1.3.3.6. Box-Cox Normality Plot

1. Exploratory Data Analysis
1.3. EDA Techniques
1.3.3. Graphical Techniques: Alphabetic

1.3.3.6. Box-Cox Normality Plot

Purpose:
Find transformation to normalize data

Many statistical tests and intervals are based on the assumption of normality. The assumption of normality often leads to tests that are simple, mathematically tractable, and powerful compared to tests that do not make the normality assumption. Unfortunately, many real data sets are in fact not approximately normal. However, an appropriate transformation of a data set can often yield a data set that does follow approximately a normal distribution. This increases the applicability and usefulness of statistical techniques based on the normality assumption.

The Box-Cox transformation is a particulary useful family of transformations. It is defined as:

T (Y) = (Y^{λ} - 1) / λ

where Y is the response variable and

λ

is the transformation parameter. For

λ

= 0, the natural log of the data is taken instead of using the above formula.

Given a particular transformation such as the Box-Cox transformation defined above, it is helpful to define a measure of the normality of the resulting transformation. One measure is to compute the correlation coefficient of a normal probability plot. The correlation is computed between the vertical and horizontal axis variables of the probability plot and is a convenient measure of the linearity of the probability plot (the more linear the probability plot, the better a normal distribution fits the data).

The Box-Cox normality plot is a plot of these correlation coefficients for various values of the $λ$ parameter.

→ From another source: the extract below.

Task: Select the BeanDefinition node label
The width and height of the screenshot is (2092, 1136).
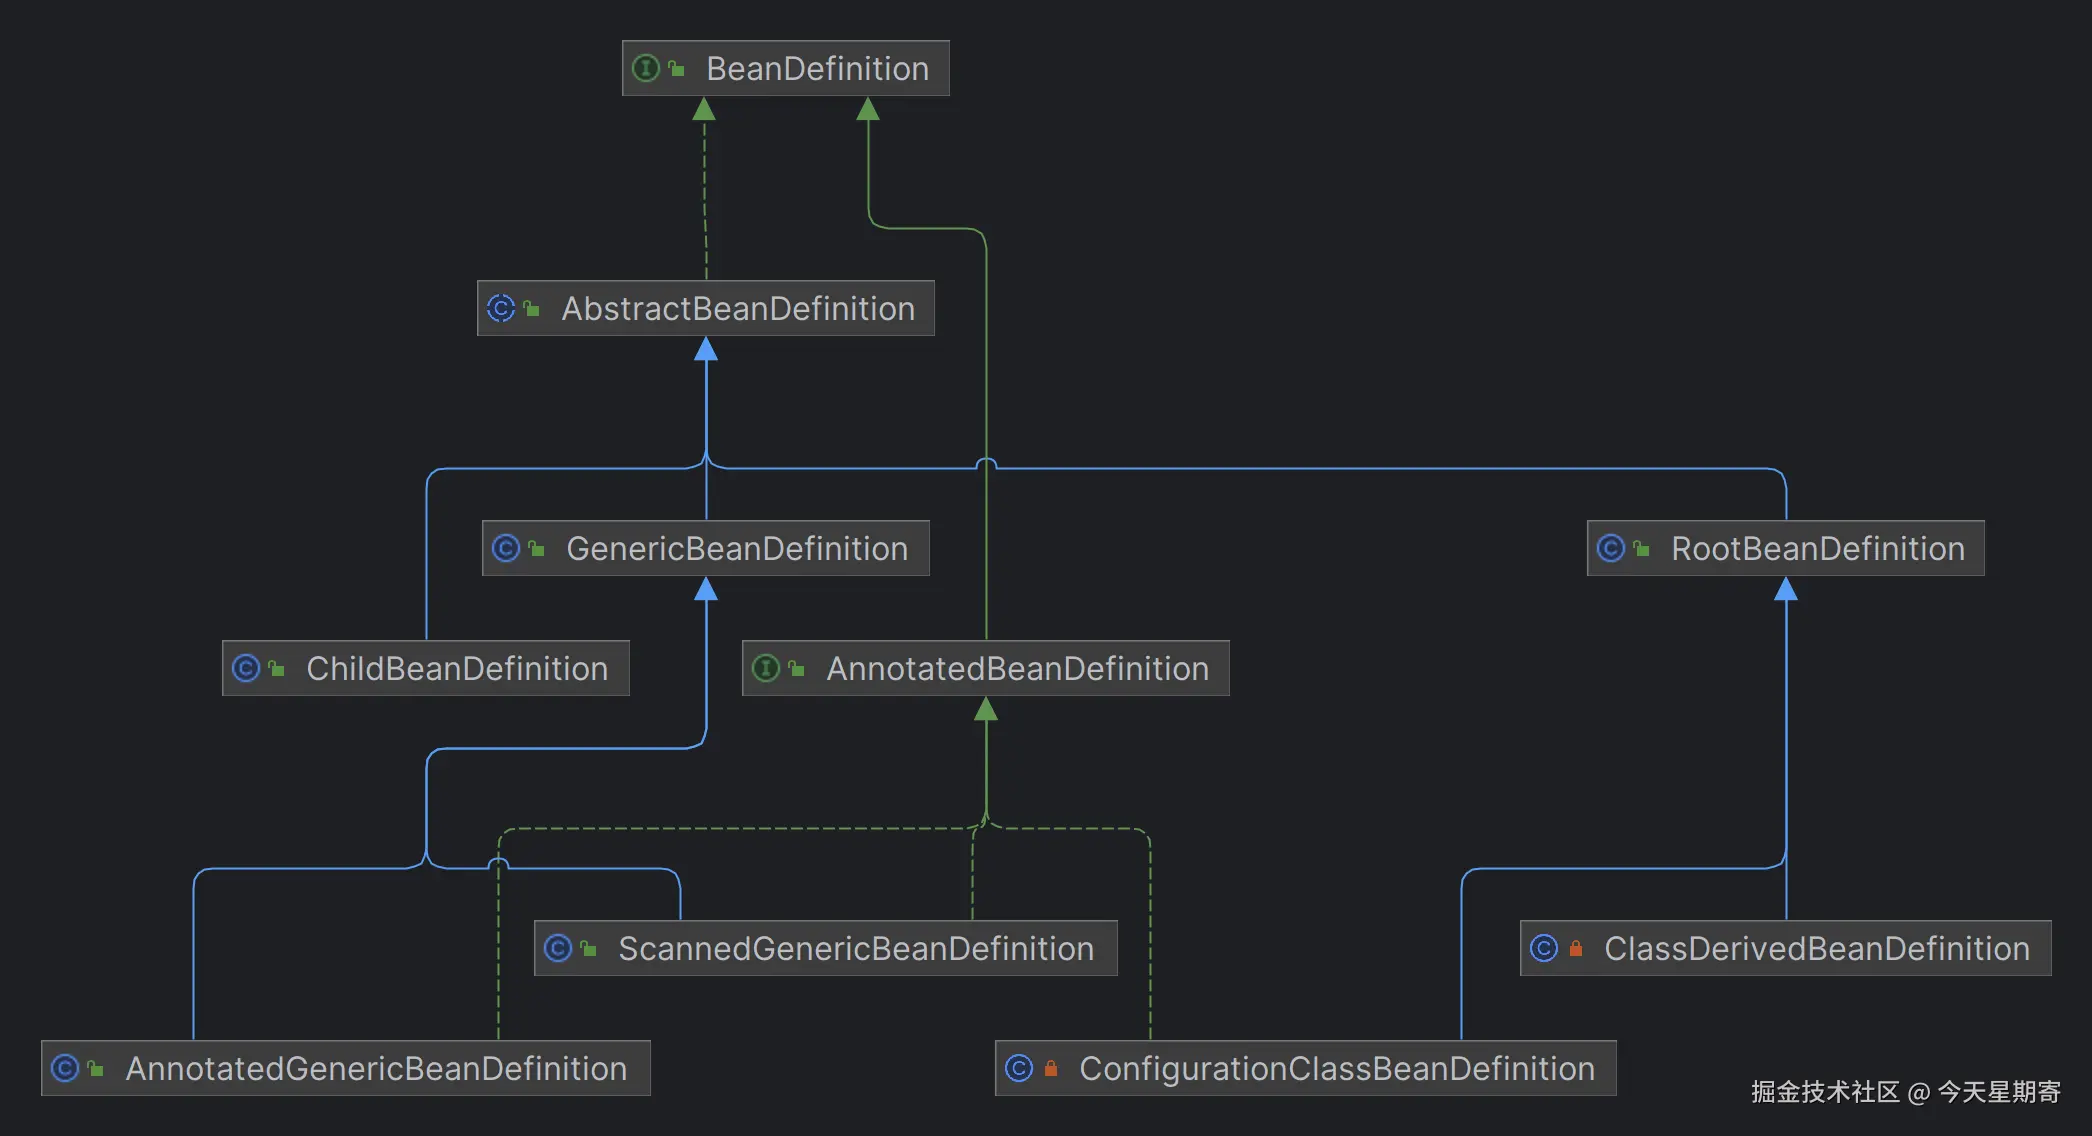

The value of $λ$ corresponding to the maximum correlation on the plot is then the optimal choice for $λ$ .

Sample Plot

The histogram in the upper left-hand corner shows a data set (first column) that has significant right skewness (and so does not follow a normal distribution). The Box-Cox normality plot shows that the maximum value of the correlation coefficient is at $λ$ = -0.3. The histogram of the data after applying the Box-Cox transformation with $λ$ = -0.3 shows a data set for which the normality assumption is reasonable. This is verified with a normal probability plot of the transformed data.

Definition

Box-Cox normality plots are formed by:

Vertical axis: Correlation coefficient from the normal probability plot after applying Box-Cox transformation
Horizontal axis: Value for $λ$

Questions

The Box-Cox normality plot can provide answers to the following questions:

Is there a transformation that will normalize my data?
What is the optimal value of the transformation parameter?

Importance:
Normalization Improves Validity of Tests

Normality assumptions are critical for many univariate intervals and hypothesis tests. It is important to test the normality assumption. If the data are in fact clearly not normal, the Box-Cox normality plot can often be used to find a transformation that will approximately normalize the data.

Related Techniques

Normal Probability Plot
Box-Cox Linearity Plot

Software

Box-Cox normality plots are not a standard part of most general purpose statistical software programs. However, the underlying technique is based on a normal probability plot and computing a correlation coefficient. So if a statistical program supports these capabilities, writing a macro for a Box-Cox normality plot should be feasible.